WHAT YOU HAVE TO DO: Print the data exactly, leaving nothing out.

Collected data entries
◆ ◆ ◆ ◆

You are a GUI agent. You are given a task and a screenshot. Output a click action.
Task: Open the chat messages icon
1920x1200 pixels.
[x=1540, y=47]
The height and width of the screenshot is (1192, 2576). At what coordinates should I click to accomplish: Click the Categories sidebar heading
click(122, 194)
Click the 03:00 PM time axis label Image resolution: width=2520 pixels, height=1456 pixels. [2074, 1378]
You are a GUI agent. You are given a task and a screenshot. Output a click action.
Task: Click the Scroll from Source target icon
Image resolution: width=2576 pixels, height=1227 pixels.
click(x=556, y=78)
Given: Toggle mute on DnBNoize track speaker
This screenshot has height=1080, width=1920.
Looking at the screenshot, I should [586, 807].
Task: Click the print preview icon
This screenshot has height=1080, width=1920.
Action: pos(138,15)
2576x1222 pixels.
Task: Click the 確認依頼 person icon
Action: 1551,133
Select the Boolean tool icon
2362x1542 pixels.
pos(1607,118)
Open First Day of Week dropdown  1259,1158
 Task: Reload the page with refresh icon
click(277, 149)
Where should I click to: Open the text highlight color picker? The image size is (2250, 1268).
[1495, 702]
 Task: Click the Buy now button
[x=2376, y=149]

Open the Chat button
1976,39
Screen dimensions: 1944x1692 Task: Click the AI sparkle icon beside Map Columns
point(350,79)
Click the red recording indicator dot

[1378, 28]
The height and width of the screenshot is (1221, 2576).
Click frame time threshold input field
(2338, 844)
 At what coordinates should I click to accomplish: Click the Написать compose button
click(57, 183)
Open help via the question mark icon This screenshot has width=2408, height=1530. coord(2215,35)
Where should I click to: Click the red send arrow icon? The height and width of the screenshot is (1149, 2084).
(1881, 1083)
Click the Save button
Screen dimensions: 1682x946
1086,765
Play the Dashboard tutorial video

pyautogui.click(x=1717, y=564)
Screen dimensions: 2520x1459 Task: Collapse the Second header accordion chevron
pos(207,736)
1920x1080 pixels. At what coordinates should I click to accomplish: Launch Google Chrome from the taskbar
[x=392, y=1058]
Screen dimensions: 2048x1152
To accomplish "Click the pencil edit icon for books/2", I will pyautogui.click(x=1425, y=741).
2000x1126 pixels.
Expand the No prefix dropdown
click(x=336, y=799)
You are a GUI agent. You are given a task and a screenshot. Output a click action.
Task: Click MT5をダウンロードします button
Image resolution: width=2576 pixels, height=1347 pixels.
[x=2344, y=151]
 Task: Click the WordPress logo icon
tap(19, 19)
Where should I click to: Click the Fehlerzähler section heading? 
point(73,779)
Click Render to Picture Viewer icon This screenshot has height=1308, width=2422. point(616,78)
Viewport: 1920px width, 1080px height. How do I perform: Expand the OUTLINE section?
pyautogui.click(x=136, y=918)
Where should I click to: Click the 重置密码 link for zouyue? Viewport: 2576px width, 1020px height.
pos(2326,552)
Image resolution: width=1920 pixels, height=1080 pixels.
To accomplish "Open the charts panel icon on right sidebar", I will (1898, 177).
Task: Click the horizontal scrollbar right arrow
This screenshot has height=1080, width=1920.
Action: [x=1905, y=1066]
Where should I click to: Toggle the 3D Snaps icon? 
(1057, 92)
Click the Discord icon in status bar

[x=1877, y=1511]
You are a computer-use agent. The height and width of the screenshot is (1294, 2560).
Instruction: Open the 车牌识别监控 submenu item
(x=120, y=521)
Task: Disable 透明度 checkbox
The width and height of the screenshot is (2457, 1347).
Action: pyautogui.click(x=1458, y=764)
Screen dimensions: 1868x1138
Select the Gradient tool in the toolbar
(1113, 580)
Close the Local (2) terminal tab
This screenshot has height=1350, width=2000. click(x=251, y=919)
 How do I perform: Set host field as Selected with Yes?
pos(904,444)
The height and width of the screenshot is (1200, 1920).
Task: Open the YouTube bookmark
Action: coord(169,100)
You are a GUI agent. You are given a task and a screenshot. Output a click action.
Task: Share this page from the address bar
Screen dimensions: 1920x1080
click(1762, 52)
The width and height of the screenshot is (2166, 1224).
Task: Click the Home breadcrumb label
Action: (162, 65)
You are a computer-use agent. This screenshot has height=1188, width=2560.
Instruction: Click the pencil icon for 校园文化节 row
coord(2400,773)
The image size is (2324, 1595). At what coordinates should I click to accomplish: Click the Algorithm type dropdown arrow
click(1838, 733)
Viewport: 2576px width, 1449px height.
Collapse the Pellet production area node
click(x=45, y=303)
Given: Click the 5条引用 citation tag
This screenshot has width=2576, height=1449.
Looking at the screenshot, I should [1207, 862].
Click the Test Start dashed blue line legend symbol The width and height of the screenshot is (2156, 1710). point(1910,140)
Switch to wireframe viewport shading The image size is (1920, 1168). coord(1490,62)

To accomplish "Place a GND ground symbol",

◆ ◆ ◆ ◆

WRITTEN RESPONSE:
You are a GUI agent. You are given a task and a screenshot. Output a click action.
Task: Open the chat messages icon
1920x1200 pixels.
[x=1540, y=47]
The height and width of the screenshot is (1192, 2576). At what coordinates should I click to accomplish: Click the Categories sidebar heading
click(122, 194)
Click the 03:00 PM time axis label Image resolution: width=2520 pixels, height=1456 pixels. [2074, 1378]
You are a GUI agent. You are given a task and a screenshot. Output a click action.
Task: Click the Scroll from Source target icon
Image resolution: width=2576 pixels, height=1227 pixels.
click(x=556, y=78)
Given: Toggle mute on DnBNoize track speaker
This screenshot has height=1080, width=1920.
Looking at the screenshot, I should [586, 807].
Task: Click the print preview icon
This screenshot has height=1080, width=1920.
Action: pos(138,15)
2576x1222 pixels.
Task: Click the 確認依頼 person icon
Action: 1551,133
Select the Boolean tool icon
2362x1542 pixels.
pos(1607,118)
Open First Day of Week dropdown  1259,1158
 Task: Reload the page with refresh icon
click(277, 149)
Where should I click to: Open the text highlight color picker? The image size is (2250, 1268).
[1495, 702]
 Task: Click the Buy now button
[x=2376, y=149]

Open the Chat button
1976,39
Screen dimensions: 1944x1692 Task: Click the AI sparkle icon beside Map Columns
point(350,79)
Click the red recording indicator dot

[1378, 28]
The height and width of the screenshot is (1221, 2576).
Click frame time threshold input field
(2338, 844)
 At what coordinates should I click to accomplish: Click the Написать compose button
click(57, 183)
Open help via the question mark icon This screenshot has width=2408, height=1530. coord(2215,35)
Where should I click to: Click the red send arrow icon? The height and width of the screenshot is (1149, 2084).
(1881, 1083)
Click the Save button
Screen dimensions: 1682x946
1086,765
Play the Dashboard tutorial video

pyautogui.click(x=1717, y=564)
Screen dimensions: 2520x1459 Task: Collapse the Second header accordion chevron
pos(207,736)
1920x1080 pixels. At what coordinates should I click to accomplish: Launch Google Chrome from the taskbar
[x=392, y=1058]
Screen dimensions: 2048x1152
To accomplish "Click the pencil edit icon for books/2", I will pyautogui.click(x=1425, y=741).
2000x1126 pixels.
Expand the No prefix dropdown
click(x=336, y=799)
You are a GUI agent. You are given a task and a screenshot. Output a click action.
Task: Click MT5をダウンロードします button
Image resolution: width=2576 pixels, height=1347 pixels.
[x=2344, y=151]
 Task: Click the WordPress logo icon
tap(19, 19)
Where should I click to: Click the Fehlerzähler section heading? 
point(73,779)
Click Render to Picture Viewer icon This screenshot has height=1308, width=2422. point(616,78)
Viewport: 1920px width, 1080px height. How do I perform: Expand the OUTLINE section?
pyautogui.click(x=136, y=918)
Where should I click to: Click the 重置密码 link for zouyue? Viewport: 2576px width, 1020px height.
pos(2326,552)
Image resolution: width=1920 pixels, height=1080 pixels.
To accomplish "Open the charts panel icon on right sidebar", I will (1898, 177).
Task: Click the horizontal scrollbar right arrow
This screenshot has height=1080, width=1920.
Action: [x=1905, y=1066]
Where should I click to: Toggle the 3D Snaps icon? 
(1057, 92)
Click the Discord icon in status bar

[x=1877, y=1511]
You are a computer-use agent. The height and width of the screenshot is (1294, 2560).
Instruction: Open the 车牌识别监控 submenu item
(x=120, y=521)
Task: Disable 透明度 checkbox
The width and height of the screenshot is (2457, 1347).
Action: pyautogui.click(x=1458, y=764)
Screen dimensions: 1868x1138
Select the Gradient tool in the toolbar
(1113, 580)
Close the Local (2) terminal tab
This screenshot has height=1350, width=2000. click(x=251, y=919)
 How do I perform: Set host field as Selected with Yes?
pos(904,444)
The height and width of the screenshot is (1200, 1920).
Task: Open the YouTube bookmark
Action: coord(169,100)
You are a GUI agent. You are given a task and a screenshot. Output a click action.
Task: Share this page from the address bar
Screen dimensions: 1920x1080
click(1762, 52)
The width and height of the screenshot is (2166, 1224).
Task: Click the Home breadcrumb label
Action: (162, 65)
You are a computer-use agent. This screenshot has height=1188, width=2560.
Instruction: Click the pencil icon for 校园文化节 row
coord(2400,773)
The image size is (2324, 1595). At what coordinates should I click to accomplish: Click the Algorithm type dropdown arrow
click(1838, 733)
Viewport: 2576px width, 1449px height.
Collapse the Pellet production area node
click(x=45, y=303)
Given: Click the 5条引用 citation tag
This screenshot has width=2576, height=1449.
Looking at the screenshot, I should [1207, 862].
Click the Test Start dashed blue line legend symbol The width and height of the screenshot is (2156, 1710). point(1910,140)
Switch to wireframe viewport shading The image size is (1920, 1168). coord(1490,62)

To accomplish "Place a GND ground symbol",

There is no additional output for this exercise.